- **Instructions for the task**
Below is a listing with pictures in it; transcribe exactly the lines from the one that has "The width and" through the one that has "Task: Select the BMI row label", and omit those pictures.

- **Records to process**
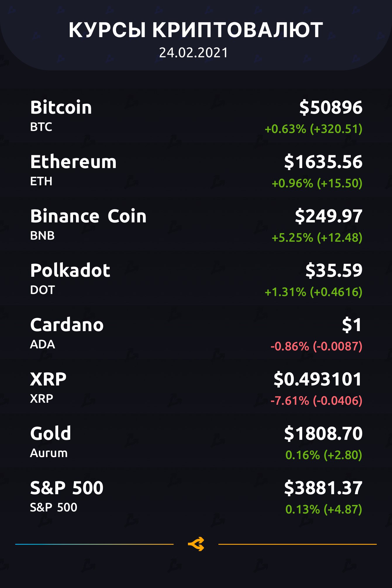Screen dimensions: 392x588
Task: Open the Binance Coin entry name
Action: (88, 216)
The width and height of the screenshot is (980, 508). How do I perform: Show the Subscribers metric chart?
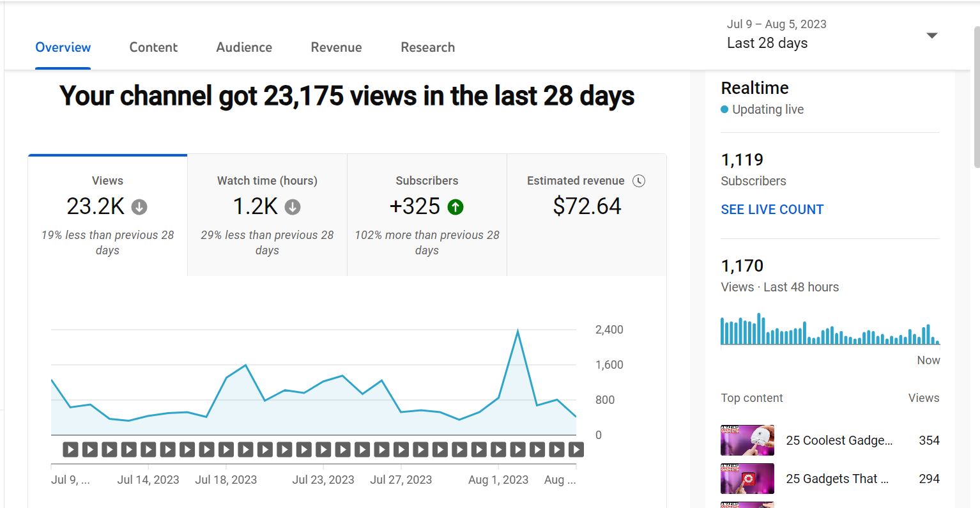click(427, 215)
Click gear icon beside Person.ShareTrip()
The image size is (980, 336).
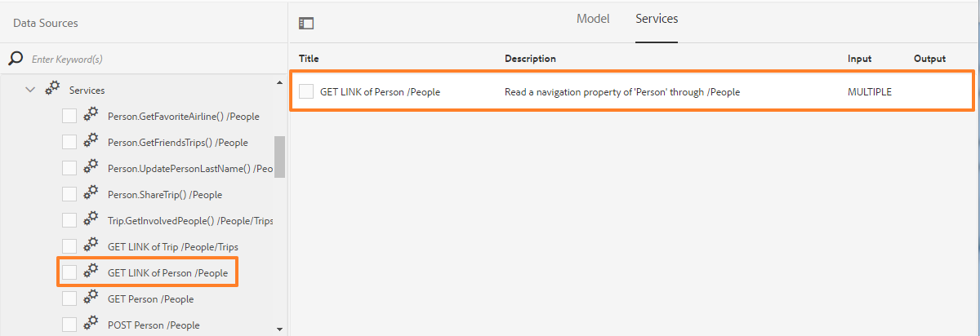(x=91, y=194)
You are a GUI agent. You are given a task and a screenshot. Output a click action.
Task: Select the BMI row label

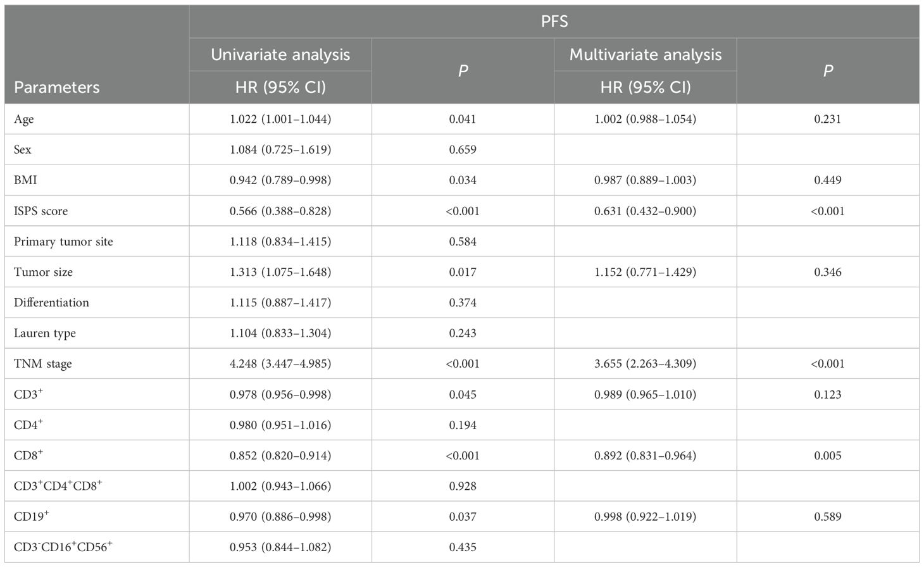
==
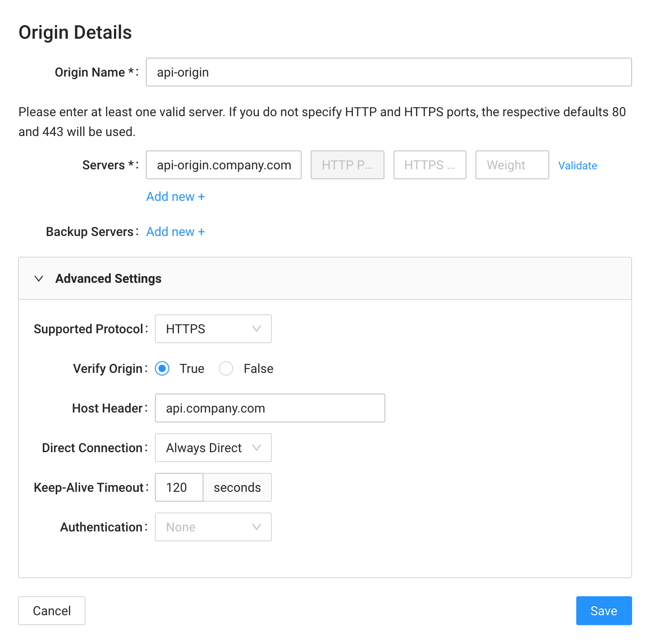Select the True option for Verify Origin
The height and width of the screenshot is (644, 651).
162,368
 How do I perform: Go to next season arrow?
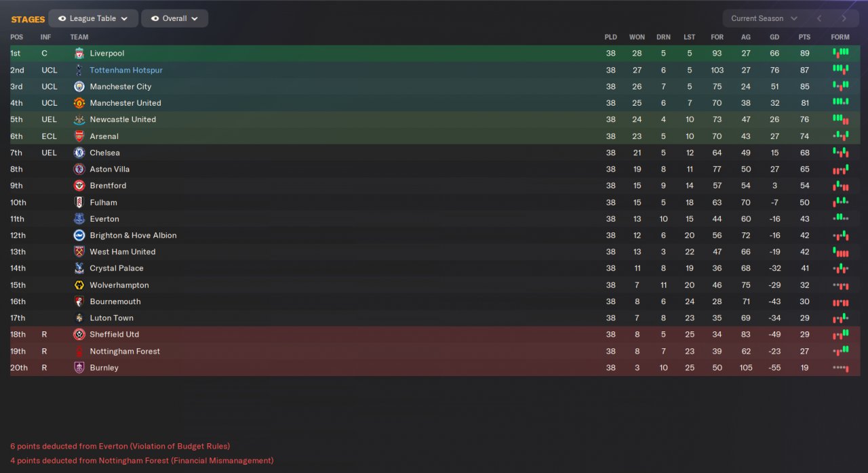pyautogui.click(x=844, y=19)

- **Output below**
The width and height of the screenshot is (980, 508). How do I perform: Show the Subscribers metric chart?
click(427, 215)
Click gear icon beside Person.ShareTrip()
The image size is (980, 336).
(x=91, y=194)
You are a GUI agent. You are given a task and a screenshot. Output a click action.
Task: Select the BMI row label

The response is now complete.